You can find plenty of FPS, RTS, action-RPG, racing, and platforming games, but trying to find a good turn based strategy, or turn based RPG is like finding a needle in a hay stack. Most developers will not touch turn based combat with a ten foot pole. Many people have suggested that turn based combat is obsolete, and only ever existed because of hardware limitations. I don’t buy that excuse, but if its true, I should be very grateful to hardware limitations, for making some of my favorite games possible.

Turn based games and real time games both have a number of pros and cons, but there’s no reason to dismiss turn based games as obsolete when they offer something that real time games do very poorly, planning ahead. Putting aside RTS for a moment, its pretty clear to see that games like FPSs and fighting games for instance, may have some tactical considerations, but there’s no room for any long term strategy. If you tried to plan out a long term strategy in those games, you’d probably get killed, for not acting quick enough.

No RTSs have a bit more strategy to them, as the name would suggest, but where exactly does this come from. There’s a related genre of games called real time tactics, and what separates real time strategy from real time tactics. From wikipedia “Typical real-time strategy titles encourage the player to focus on logistics and production as much as or more than combat, whereas real-time tactics games commonly do not feature resource-gathering, production, base-building or economic management”

That’s it! What separates RTS from RTT? Gathering resources, constructing a base, building units. Gathering resources takes time, building a base takes time, building units takes time. Any thing that slows down the game, and delays a confrontation makes the game more strategic, gives you more time to plan. Its what separates RTS from RTT. Without those delaying mechanics, people playing RTT games don’t have the luxury of taking their time to plan out a long term strategy, and will mostly think in the short term.

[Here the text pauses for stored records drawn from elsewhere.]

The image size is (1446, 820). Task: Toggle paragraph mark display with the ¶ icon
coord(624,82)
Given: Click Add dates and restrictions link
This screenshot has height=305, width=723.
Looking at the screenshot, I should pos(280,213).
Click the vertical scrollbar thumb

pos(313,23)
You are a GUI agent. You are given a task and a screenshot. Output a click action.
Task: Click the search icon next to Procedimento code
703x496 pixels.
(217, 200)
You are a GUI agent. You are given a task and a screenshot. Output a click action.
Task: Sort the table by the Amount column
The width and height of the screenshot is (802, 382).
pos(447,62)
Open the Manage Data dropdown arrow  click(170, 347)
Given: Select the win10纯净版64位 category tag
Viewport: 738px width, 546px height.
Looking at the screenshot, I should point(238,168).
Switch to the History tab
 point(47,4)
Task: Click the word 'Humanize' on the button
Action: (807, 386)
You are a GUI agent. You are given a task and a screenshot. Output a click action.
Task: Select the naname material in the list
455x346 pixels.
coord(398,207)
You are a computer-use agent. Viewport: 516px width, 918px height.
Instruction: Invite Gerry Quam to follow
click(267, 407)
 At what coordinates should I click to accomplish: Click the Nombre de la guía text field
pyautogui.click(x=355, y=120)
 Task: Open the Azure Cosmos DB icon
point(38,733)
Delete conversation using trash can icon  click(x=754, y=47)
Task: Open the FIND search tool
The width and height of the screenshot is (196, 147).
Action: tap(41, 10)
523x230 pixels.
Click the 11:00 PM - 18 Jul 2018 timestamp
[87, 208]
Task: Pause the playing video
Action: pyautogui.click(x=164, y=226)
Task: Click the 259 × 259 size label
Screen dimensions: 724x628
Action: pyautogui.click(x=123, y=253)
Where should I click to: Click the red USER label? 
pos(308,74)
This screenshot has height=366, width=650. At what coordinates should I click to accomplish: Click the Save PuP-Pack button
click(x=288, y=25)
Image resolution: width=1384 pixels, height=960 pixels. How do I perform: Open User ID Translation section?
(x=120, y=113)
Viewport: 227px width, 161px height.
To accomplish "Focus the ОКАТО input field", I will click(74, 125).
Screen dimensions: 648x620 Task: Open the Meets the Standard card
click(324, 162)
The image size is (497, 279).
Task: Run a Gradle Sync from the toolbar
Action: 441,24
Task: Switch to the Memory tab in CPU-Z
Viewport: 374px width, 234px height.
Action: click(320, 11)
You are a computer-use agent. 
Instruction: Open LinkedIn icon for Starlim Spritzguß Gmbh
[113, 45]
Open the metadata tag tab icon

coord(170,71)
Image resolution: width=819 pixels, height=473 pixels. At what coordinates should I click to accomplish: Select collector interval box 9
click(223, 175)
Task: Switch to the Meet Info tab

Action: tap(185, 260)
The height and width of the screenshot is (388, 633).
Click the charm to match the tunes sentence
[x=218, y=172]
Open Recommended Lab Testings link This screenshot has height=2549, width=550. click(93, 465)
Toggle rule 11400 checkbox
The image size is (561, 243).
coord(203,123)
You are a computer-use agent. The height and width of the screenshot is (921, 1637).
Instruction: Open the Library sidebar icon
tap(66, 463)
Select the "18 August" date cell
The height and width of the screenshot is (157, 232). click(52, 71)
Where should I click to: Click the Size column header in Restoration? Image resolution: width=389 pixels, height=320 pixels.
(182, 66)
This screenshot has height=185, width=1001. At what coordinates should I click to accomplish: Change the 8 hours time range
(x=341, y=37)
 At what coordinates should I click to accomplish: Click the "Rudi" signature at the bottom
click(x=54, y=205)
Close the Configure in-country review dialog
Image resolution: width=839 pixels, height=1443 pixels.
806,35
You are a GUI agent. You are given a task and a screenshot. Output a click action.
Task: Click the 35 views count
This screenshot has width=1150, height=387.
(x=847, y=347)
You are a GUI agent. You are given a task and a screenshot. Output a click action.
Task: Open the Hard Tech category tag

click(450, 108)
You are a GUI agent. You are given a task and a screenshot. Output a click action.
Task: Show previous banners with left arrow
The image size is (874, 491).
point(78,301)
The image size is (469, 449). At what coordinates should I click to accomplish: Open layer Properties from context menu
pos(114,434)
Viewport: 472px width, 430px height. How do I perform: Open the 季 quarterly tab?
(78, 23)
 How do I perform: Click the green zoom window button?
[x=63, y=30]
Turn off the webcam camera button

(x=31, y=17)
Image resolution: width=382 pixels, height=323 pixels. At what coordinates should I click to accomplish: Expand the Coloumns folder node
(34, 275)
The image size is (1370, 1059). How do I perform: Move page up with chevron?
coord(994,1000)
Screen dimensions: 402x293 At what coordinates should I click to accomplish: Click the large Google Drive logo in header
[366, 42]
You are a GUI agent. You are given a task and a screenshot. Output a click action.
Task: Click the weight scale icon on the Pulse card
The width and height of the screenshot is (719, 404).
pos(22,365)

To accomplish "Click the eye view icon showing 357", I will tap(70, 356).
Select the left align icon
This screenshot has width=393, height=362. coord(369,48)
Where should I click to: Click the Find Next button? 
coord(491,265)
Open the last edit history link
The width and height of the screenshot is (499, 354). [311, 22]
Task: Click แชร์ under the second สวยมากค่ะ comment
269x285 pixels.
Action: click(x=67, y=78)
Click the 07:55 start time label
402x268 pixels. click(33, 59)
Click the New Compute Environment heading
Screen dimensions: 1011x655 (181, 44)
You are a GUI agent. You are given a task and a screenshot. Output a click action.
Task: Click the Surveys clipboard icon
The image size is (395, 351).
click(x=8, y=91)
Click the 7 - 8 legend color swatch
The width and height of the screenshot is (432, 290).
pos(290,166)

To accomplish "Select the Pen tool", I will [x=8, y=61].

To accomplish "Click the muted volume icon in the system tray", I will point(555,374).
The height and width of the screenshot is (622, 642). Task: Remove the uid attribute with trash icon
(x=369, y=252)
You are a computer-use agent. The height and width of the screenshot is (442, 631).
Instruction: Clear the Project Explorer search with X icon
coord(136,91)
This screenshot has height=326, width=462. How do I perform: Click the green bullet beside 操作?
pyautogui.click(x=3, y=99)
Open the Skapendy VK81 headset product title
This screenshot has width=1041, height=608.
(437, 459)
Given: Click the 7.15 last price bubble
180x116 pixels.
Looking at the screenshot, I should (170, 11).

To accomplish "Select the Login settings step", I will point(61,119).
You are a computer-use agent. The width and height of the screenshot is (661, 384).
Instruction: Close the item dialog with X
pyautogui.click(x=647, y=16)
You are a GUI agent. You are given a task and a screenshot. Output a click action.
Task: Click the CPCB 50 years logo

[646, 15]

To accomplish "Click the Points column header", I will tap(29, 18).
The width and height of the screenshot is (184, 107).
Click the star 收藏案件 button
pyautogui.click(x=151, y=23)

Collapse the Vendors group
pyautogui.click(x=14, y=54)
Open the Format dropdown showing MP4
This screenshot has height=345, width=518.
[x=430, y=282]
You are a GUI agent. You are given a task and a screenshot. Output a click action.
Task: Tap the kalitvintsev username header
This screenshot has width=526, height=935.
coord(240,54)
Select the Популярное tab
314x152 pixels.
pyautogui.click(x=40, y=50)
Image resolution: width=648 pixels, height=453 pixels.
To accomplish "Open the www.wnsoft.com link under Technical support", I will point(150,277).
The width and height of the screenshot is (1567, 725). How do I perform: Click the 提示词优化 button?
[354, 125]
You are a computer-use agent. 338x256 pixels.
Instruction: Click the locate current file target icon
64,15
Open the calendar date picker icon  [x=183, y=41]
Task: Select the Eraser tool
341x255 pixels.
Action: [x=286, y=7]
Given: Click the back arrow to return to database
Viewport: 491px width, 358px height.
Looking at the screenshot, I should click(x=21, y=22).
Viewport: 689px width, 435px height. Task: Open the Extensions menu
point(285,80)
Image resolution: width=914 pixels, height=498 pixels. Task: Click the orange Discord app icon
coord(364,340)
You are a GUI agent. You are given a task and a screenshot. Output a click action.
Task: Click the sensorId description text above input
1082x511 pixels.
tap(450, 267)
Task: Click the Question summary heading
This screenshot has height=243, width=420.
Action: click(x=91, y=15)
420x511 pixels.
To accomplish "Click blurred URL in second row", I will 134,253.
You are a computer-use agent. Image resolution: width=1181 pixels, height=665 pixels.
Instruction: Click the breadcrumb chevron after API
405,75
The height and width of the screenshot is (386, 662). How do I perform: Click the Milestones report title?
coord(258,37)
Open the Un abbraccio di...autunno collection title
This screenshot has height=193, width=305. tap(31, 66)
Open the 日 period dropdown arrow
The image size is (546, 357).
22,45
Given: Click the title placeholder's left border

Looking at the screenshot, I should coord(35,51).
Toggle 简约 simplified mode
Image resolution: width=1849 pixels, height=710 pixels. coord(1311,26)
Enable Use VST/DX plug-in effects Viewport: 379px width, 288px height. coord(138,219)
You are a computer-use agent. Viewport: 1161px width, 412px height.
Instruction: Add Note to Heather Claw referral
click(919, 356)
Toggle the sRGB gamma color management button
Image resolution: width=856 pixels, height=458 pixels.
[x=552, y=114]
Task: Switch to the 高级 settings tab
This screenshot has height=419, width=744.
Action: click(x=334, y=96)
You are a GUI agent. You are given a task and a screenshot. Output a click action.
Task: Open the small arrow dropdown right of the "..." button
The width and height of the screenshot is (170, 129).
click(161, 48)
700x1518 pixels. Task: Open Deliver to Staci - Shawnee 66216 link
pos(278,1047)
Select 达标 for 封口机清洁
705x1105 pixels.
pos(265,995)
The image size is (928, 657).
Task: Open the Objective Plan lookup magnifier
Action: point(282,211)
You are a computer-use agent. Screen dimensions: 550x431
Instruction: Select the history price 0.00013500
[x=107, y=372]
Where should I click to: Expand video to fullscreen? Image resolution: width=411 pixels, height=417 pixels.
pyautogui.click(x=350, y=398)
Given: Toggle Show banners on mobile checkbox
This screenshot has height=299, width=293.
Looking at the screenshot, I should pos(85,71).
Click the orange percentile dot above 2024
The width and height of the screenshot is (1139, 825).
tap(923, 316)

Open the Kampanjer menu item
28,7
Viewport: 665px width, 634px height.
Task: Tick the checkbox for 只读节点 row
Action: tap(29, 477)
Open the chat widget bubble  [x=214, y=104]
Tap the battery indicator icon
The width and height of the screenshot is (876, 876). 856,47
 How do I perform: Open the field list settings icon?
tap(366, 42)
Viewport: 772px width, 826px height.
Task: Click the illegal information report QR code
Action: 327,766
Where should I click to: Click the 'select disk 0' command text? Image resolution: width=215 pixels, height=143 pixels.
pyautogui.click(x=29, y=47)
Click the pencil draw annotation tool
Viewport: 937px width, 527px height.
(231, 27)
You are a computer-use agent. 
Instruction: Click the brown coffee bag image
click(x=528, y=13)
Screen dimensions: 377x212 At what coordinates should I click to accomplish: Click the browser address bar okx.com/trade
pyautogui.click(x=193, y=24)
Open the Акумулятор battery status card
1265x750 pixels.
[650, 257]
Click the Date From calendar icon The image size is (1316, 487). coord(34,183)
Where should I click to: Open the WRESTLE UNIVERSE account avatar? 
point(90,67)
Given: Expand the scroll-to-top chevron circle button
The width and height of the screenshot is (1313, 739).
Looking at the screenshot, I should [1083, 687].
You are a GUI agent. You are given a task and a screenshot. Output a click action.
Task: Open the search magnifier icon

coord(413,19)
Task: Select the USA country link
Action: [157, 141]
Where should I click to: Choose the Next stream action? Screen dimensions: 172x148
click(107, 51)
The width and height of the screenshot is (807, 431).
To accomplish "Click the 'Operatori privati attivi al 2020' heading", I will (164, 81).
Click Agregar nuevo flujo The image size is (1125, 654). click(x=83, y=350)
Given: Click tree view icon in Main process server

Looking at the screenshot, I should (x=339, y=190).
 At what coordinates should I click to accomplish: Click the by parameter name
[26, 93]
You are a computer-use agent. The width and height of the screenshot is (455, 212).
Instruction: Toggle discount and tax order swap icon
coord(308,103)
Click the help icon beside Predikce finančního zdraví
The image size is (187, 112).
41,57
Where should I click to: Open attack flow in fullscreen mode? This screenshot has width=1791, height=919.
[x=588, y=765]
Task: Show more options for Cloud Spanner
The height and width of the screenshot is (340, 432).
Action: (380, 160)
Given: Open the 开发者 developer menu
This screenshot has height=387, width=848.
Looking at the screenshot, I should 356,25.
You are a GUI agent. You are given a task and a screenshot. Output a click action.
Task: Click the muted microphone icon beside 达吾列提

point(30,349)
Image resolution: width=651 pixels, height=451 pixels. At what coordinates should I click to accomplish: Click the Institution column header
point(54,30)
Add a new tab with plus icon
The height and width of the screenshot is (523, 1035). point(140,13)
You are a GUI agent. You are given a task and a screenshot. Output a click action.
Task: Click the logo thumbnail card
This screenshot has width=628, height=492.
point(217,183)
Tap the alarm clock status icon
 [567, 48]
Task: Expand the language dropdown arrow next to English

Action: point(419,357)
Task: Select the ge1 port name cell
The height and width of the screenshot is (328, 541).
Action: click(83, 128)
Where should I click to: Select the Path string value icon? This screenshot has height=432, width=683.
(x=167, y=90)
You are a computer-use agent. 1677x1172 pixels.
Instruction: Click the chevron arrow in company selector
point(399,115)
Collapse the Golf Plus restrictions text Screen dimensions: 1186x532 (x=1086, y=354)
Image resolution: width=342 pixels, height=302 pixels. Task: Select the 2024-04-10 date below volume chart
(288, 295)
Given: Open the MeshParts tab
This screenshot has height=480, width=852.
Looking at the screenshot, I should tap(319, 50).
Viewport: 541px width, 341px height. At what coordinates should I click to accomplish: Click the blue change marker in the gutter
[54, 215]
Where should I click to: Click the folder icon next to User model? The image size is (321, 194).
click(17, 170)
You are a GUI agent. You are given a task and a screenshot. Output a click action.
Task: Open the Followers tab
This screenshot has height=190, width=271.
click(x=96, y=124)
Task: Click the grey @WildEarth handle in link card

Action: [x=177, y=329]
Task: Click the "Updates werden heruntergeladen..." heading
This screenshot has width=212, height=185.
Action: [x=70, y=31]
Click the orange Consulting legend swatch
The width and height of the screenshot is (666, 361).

Turn based games, are by their very nature the slowest games possible, and give you all the time you need to plan your next move, adding depth to the planning and strategy. RTS games, through various delaying mechanics give you a bit of strategy, but fall short of turn based games. There is another group of games that comes to mind, that uses delaying mechanics, to try and add a bit of strategy, and still have the urgency of real time games.

If you know me you can expect me to bring up Final Fantasy. Several games in the series used an Active Time Battle system, where you must wait for a gauge to fill up before you can attack, and the enemies also have these, and if you wait too long to attack, your enemies will keep attacking you. I can see the appeal of trying to capture the urgency of real time games, but putting in delaying mechanics to give you a chance to come up with a strategy, sounds good in theory, but in practice it failed. It was just too urgent to really think about your moves, and might of well have been real time.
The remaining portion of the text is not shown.